They Know It's Wrong
by David Atkins
Krugman:
Bernanke was and is a fine economist. More than that, before joining the Fed, he wrote extensively, in academic studies of both the Great Depression and modern Japan, about the exact problems he would confront at the end of 2008. He argued forcefully for an aggressive response, castigating the Bank of Japan, the Fed’s counterpart, for its passivity. Presumably, the Fed under his leadership would be different.
Instead, while the Fed went to great lengths to rescue the financial system, it has done far less to rescue workers. The U.S. economy remains deeply depressed, with long-term unemployment in particular still disastrously high, a point Bernanke himself has recently emphasized.
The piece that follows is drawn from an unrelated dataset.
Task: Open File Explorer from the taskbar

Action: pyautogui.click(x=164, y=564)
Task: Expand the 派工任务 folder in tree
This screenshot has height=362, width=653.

Yet the Fed isn’t taking strong action to rectify the situation.
The Bernanke Conundrum — the divergence between what Professor Bernanke advocated and what Chairman Bernanke has actually done — can be reconciled in a few possible ways. Maybe Professor Bernanke was wrong, and there’s nothing more a policy maker in this situation can do. Maybe politics are the impediment, and Chairman Bernanke has been forced to hide his inner professor. Or maybe the onetime academic has been assimilated by the Fed Borg and turned into a conventional central banker. Whichever account you prefer, however, the fact is that the Fed isn’t doing the job many economists expected it to do, and a result is mass suffering for American workers.
These guys know that bailing out the rich while leaving the poor and middle class to suffer is the wrong policy. Maybe Ayn Rand devotee Greenspan didn't know that, but at least Ben Bernanke does. And yet it happens anyway.
One can argue that Bernanke and friends are personally corrupt, and that's possible. But it's also possible that the system itself is so rigged against doing the right thing that people who have made their careers out of proposing mostly the right policies find themselves trapped into doing the wrong things. Washington is corrupt, but it's difficult to believe that everyone in power is that corrupted--unless every single one of us is a lot more corruptible than we believe. I tend to think the problem is systemic.
Which answer is the right one makes a huge difference in terms of how one goes about solving the problem.